Valerio Cappelli, Corriere della Sera 26/02/2010, 26 febbraio 2010
«INVENTORE DI GENIO FECE CANTARE LA TASTIERA»
«Chopin è stato un compositore isolato ma universale, ha inventato l’arte di cantare per il pianoforte». Maurizio Pollini è il più grande interprete del nostro tempo di Chopin. Dopo il trionfale recital romano all’Accademia di Santa Cecilia, (uno dei suoi meriti è di aver risolto l’equivoco tra sentimento e sentimentalismo) il 21 marzo proporrà Chopin alla Scala e tra aprile e maggio un lungo tour in Usa.
Chopin amava Bach, Mozart e pochi altri del suo tempo.
«Aveva anche delle riserve su alcune pagine del Don Giovanni, che riteneva volgari. Era un compositore di gusti difficili, Beethoven, Schubert e Schumann non erano suoi prediletti. Era severo con gli altri autori e con se stesso, pubblicò solo opere che riteneva degne».
Schumann era generoso con i colleghi, però di Chopin non comprese interamente i Preludi e la Sonata con la Marcia Funebre.
«Erano due mondi che nel tempo tendevano ad allontanarsi. Non comprese la genialità del finale e la tragicità di quella Sonata. "Questa non è musica", disse».
Diceva Chopin: «Odio la musica che non ha un pensiero latente».
«Disprezzava la musica superficiale e senza profondità di cui c’erano tanti esempi. In lui c’erano tracce nascoste di pensieri non dichiarati. Chopin non rivelava l’origine della sua ispirazione, che fu unica, senza padri né figli». I grandi interpreti chopiniani? «Ricordo un concerto memorabile a Milano di Cortot, i 24 Preludi e i 24 Studi: era anziano, non era più quello dei primi anni. Fu un punto fermo nell’interpretazione. Rubinstein, più moderno, tolse aspetti ottocenteschi che facevano parte del mondo spirituale di Cortot e ci presentò un inedito Chopin virile, contro i facili cliché. Benedetti Michelangeli, la perfezione: aveva una capacità di controllo sul suono che non si riesce a dimenticare, questo non significa che mancasse di elementi emotivi evidenti. Horowitz era estremamente libero, aveva una visione personale, una volta suonò per me a casa sua a New York: nella sua Mazurca c’era una specie di malinconia slava che permeava tutta la stanza. Oggi direi Zimerman, e tra i più giovani Kissin. Lang Lang? L’ho sentito solo su disco, è provvisto certamente di enorme tecnica».

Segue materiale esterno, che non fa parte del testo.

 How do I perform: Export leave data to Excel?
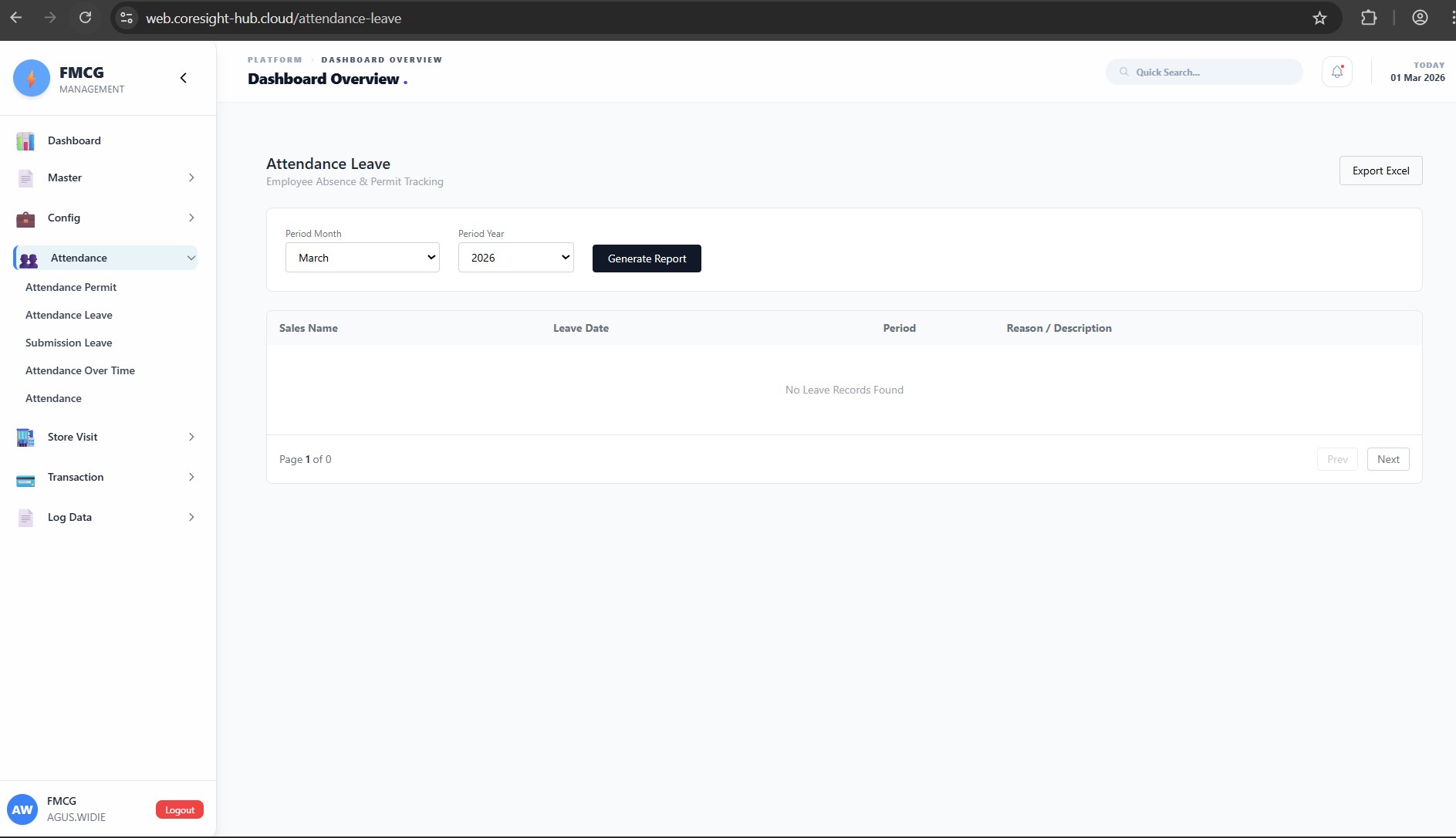coord(1380,171)
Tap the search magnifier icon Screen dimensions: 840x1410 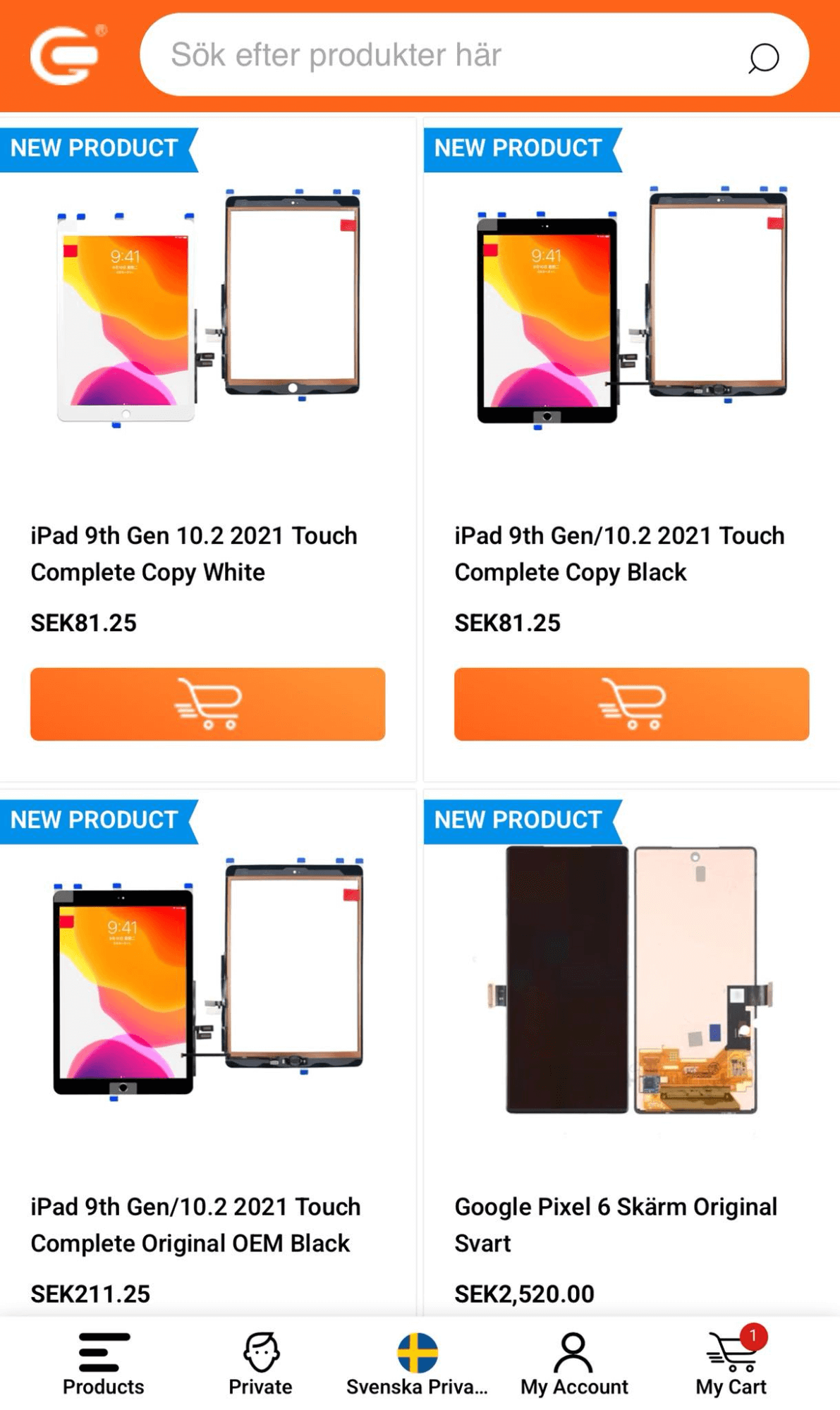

Ha mai avuto una crisi di saturazione per Chopin?
«In alcuni periodi l’ho suonato meno; abbandonato, mai. Rimane un privilegio. Furtwängler diceva: è l’autore che invidio ai pianisti».
Sono 50 anni da quando lei si impose vincendo, diciottenne, il Concorso «Chopin». Vero che Rubinstein disse: suona troppo di fretta, ma l’importante è che abbia questo talento?
«No. Disse: suona tecnicamente meglio di qualsiasi componente della giuria». Sorride: «Era un modo per prenderli in giro».
Sta uscendo una sua antologia chopiniana: cosa le manca al catalogo discografico per DG?
«La miniera delle Mazurche. Gradualmente le inciderò». Era abile nella grande forma? «Abbiamo i due Concerti giovanili e le Sonate, così slegate dall’accademia. Prendiamo due capolavori completamente diversi. La Grande Polacca in la bemolle ha un’intuizione geniale, però l’autore non ha altro da fare se non ripetere alcuni elementi stabilendo dei collegamenti. La Polonaise Fantasie invece è una grande elaborazione su un tema non particolarmente vistoso, e la ripresa del primo tempo, a dispetto della tradizione, viene tagliata. Chopin è grande in quanto tradisce la forma classica con soluzioni assolutamente personali». Esiste un «suono Chopin»? «Sono sue le più belle sonorità che si possano ottenere dal pianoforte. A parte l’originalità dell’invenzione, gli accompagnamenti che sostengono la linea melodica, la scrittura larga della mano sinistra è miracolosa». Cosa porterà l’anniversario? « Sarebbe meraviglioso avere un’edizione critica. Ce ne sono varie, l’ultima approvata da Chopin è quella francese, ma avere un commentario che chiarisse il lavoro scrupoloso, le piccole modifiche, sarebbe un modo per capirne il metodo di perfezionamento della scrittura che, come annotò George Sand, nasceva da un processo tormentato. Chopin non era mai contento, spezzava penne e matite. Sogno l’edizione perfetta della sua musica».